Data records:
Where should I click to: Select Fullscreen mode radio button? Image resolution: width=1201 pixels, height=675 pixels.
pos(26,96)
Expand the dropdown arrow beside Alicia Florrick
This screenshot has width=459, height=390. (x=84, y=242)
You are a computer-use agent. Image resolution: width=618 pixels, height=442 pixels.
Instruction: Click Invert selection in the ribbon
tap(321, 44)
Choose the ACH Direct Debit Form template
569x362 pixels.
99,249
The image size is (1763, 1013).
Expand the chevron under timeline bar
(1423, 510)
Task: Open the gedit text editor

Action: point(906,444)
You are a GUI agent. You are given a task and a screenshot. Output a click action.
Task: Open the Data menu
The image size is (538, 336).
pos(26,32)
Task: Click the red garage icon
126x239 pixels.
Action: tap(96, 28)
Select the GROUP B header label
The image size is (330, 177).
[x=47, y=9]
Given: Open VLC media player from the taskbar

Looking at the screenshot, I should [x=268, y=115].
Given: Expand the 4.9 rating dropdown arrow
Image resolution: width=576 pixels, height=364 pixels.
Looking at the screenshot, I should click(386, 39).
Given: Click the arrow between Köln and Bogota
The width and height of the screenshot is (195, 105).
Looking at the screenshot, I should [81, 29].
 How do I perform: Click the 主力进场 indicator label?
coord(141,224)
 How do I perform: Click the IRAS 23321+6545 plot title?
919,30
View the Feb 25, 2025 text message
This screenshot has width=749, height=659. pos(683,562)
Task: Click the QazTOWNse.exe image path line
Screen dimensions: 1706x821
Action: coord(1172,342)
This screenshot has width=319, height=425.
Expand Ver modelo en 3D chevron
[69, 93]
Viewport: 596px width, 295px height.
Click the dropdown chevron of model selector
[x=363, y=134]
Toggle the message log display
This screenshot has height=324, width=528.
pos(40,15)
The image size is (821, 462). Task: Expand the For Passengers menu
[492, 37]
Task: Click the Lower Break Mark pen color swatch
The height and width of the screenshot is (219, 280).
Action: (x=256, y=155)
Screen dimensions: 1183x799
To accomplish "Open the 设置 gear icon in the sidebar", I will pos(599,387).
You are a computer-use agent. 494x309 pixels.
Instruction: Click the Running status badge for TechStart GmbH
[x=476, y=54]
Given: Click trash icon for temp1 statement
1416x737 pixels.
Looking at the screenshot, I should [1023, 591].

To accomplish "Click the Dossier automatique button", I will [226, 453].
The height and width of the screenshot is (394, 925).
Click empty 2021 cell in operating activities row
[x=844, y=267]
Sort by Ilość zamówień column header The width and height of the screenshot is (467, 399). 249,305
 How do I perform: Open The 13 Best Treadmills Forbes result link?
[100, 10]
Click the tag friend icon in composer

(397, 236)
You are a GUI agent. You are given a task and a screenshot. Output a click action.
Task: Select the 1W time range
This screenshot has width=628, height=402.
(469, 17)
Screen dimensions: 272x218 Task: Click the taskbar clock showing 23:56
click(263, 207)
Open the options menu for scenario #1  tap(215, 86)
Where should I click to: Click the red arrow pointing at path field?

▸ TASK INSTRUCTIONS
Using the data above, print exactly the lines from the line that contains "126x239 pixels." through the line that contains "Given: Click the", with both included.

▸ FINISHED EXERCISE
126x239 pixels.
Action: tap(96, 28)
Select the GROUP B header label
The image size is (330, 177).
[x=47, y=9]
Given: Open VLC media player from the taskbar

Looking at the screenshot, I should [x=268, y=115].
Given: Expand the 4.9 rating dropdown arrow
Image resolution: width=576 pixels, height=364 pixels.
Looking at the screenshot, I should click(386, 39).
Given: Click the arrow between Köln and Bogota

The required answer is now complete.